━━━━━ Document extract ━━━━━
Monday, December 16, 2013

12-14-13 The New Evangelization, Ecumenism, and Introduction to Catechism

Deacon Arden Wolterman from Lexington, KY was the instructor. 

We start with a discussion of the most recent Catechism of the Catholic Church, and how it is inspired by the historical tradition of Catholic catechisms, which build catechesis on four pillars:

- the baptismal profession of faith (the Creed)
- the sacraments of faith
- the life of faith (Commandments)
- the prayer of the believer (the Lord's Prayer)

A brief history of catechisms of the Catholic church:

Early Middle Ages (300-400)

Gregory of Nyssa's Catechetical Instruction (before 385)
Augustine's Enchiridion (about 421)

These were not intended to be comprehensive or historical presentations of Christian Doctrine.  They were intended to be used for the catechist... "to impart such instruction it will not suffice to place a small manual in one's hand; rather it will be necessary to enkindle a great zeal in one's heart."  - Augustine.

Latter Middle Ages (1000-1500)

Catechism for Clergy & Scholars  (intended for the clergy)
Catechism for Children & the Uneducated

The Catechism for Children began the question & answer format, and had simplistic answers suitable for memorization.  This catechism lost some of the depth of the Christian Mystery in its simplistic format.

The Reformation
There were three significant catechisms written around the time of the reformation.  They all shared two characteristics:  there was a large version and a small version.

The small catechism used a question & answer format with short, memorizable answers summarizing Christian belief.
The large catechisms did not use a Q&A format; they are theological in nature, and were intended for clergy, scholars and designers of catechetical materials.

- Martin Luther
- Peter Canisius, S.J.
- Roman Catechism (Council of Trent)

Martin Luther led the first of the protestant schisms of the Reformation, and his catechisms were instrumental in spreading his beliefs.

Peter Canisius was a Jesuit.  His catechisms had two main sections headed "Wisdom" and "Justice".  Wisdom is what we believe.  Justice is how we live.

The Roman Catechism was produced by the Catholic Church at the Council of Trent, and was in response to the split caused by Luther and the reformers.   The council convened over 18 years from 1545 to 1563.  The large catechism was issued in 1566.  There was no small Q&A version of this catechism produced.

300 years later, 1870, the Council of Vatican I voted to approve a universal "small" catechism to be published, but the council ended without a plan for implementing this new catechism.

In 1884 the US Bishops approved a national catechism, and the first "Baltimore Catechism" was published in 1885.

Vatican II
The Council of Vatican II started in 1962 under the pontificate of John XXIII and closed in 1965 under the pontificate of Paul VI.  It was the largest gathering of any Council in Church history.
━━━━━ Records ━━━━━
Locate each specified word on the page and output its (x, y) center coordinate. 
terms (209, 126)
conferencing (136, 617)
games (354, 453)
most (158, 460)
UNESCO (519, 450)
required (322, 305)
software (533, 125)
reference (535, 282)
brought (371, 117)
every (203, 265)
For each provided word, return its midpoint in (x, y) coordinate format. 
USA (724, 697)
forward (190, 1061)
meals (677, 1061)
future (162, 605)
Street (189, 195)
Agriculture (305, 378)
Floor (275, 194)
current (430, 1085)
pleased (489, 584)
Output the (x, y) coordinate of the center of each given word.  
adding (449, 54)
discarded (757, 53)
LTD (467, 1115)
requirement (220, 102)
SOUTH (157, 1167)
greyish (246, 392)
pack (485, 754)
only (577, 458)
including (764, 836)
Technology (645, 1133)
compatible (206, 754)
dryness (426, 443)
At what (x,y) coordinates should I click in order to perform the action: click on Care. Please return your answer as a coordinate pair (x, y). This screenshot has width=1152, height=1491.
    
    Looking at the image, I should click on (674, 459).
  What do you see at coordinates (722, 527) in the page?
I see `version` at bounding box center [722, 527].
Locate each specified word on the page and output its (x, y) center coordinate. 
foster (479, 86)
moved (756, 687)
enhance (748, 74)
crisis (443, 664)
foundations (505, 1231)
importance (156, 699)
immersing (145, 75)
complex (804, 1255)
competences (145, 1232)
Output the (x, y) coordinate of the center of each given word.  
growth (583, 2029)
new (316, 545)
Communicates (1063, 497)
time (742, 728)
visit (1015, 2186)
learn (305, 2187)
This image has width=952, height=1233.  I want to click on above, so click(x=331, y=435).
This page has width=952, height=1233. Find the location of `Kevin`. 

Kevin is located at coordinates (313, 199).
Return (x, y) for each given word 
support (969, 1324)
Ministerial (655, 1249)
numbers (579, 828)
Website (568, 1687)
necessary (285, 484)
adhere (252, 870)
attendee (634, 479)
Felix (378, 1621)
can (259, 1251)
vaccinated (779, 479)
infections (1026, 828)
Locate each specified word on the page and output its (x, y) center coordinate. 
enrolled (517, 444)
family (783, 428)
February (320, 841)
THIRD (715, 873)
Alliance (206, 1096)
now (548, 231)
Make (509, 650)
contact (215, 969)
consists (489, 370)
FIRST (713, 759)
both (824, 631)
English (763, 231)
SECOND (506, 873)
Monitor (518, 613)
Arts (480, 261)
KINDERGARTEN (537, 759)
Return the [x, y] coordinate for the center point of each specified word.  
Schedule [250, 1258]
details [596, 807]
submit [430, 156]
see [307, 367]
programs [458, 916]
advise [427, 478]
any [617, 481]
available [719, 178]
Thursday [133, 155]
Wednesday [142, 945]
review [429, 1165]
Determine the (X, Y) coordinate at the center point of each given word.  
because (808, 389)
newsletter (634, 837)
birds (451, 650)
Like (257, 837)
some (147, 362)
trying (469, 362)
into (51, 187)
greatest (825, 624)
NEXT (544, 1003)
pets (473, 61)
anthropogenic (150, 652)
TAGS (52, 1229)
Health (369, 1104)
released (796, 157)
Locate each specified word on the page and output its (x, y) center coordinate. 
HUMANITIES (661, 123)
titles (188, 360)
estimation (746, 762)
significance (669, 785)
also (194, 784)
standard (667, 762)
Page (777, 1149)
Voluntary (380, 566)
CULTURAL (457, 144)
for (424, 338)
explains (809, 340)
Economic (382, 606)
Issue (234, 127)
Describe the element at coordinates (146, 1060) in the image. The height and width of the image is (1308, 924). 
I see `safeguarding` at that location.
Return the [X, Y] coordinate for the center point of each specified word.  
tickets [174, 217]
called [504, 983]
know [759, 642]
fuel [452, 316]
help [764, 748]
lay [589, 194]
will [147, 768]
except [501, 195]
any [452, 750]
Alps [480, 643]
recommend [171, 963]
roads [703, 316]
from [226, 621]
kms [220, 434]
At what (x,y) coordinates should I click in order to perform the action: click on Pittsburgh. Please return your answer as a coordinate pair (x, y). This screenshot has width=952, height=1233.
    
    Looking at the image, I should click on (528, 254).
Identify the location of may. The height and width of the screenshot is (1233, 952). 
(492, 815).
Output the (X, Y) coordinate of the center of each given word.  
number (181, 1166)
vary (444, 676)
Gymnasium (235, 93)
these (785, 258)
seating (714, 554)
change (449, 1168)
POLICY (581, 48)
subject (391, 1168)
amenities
━━━━━
> Task instructions
[1] Copy the post on the history of catechisms word for word, beginning at the words "The small catechism" and stopping after the words "Peter Canisius, S.J.".
[2] Continue the post on the history of catechisms from its last sentence onward.

> Written answers
[1]
The small catechism used a question & answer format with short, memorizable answers summarizing Christian belief.
The large catechisms did not use a Q&A format; they are theological in nature, and were intended for clergy, scholars and designers of catechetical materials.

- Martin Luther
- Peter Canisius, S.J.

[2]
An interesting note:  of those who took part in the council's opening session, four have become popes:  Cardinal Giovanni Battista Montini (Paul VI), Bishop Albino Luciani (John Paul I), Bishop Karol Wojtyla (Pope John Paul II), and Father Joseph Ratzinger (Benedict XVI).

"A catechism should faithfully and systematically present the teaching of Sacred Scripture, the living Tradition in the Church and the authentic Magisterium, as well as the spiritual heritage of the Fathers, Doctors, and saints of the Church, to allow for a better knowledge of the Christian mystery and for enlivening the faith of the People of God."

In 1971, six years after the end of the Vatican II council, the "General Catechetical Directory" was published. 
A Directory serves as a guide for addressing issues and seeks unity in the diversity of a pluralistic church.  In 1979 the U.S. National Directory was published in the United States. 
It is called "Sharing the light of Faith:  The National Catechetical Directory."

In 1992, 30 years after the opening of the Second Vatican Ecumenical Council , the Catechism of the Catholic Church was published. 

In 1997, 35 years after the opening of the Second Vatican Council, the official version of Catechism of the Catholic Church was approved and promulgated.

It was the first new Catechism from the Catholic church in 431 years.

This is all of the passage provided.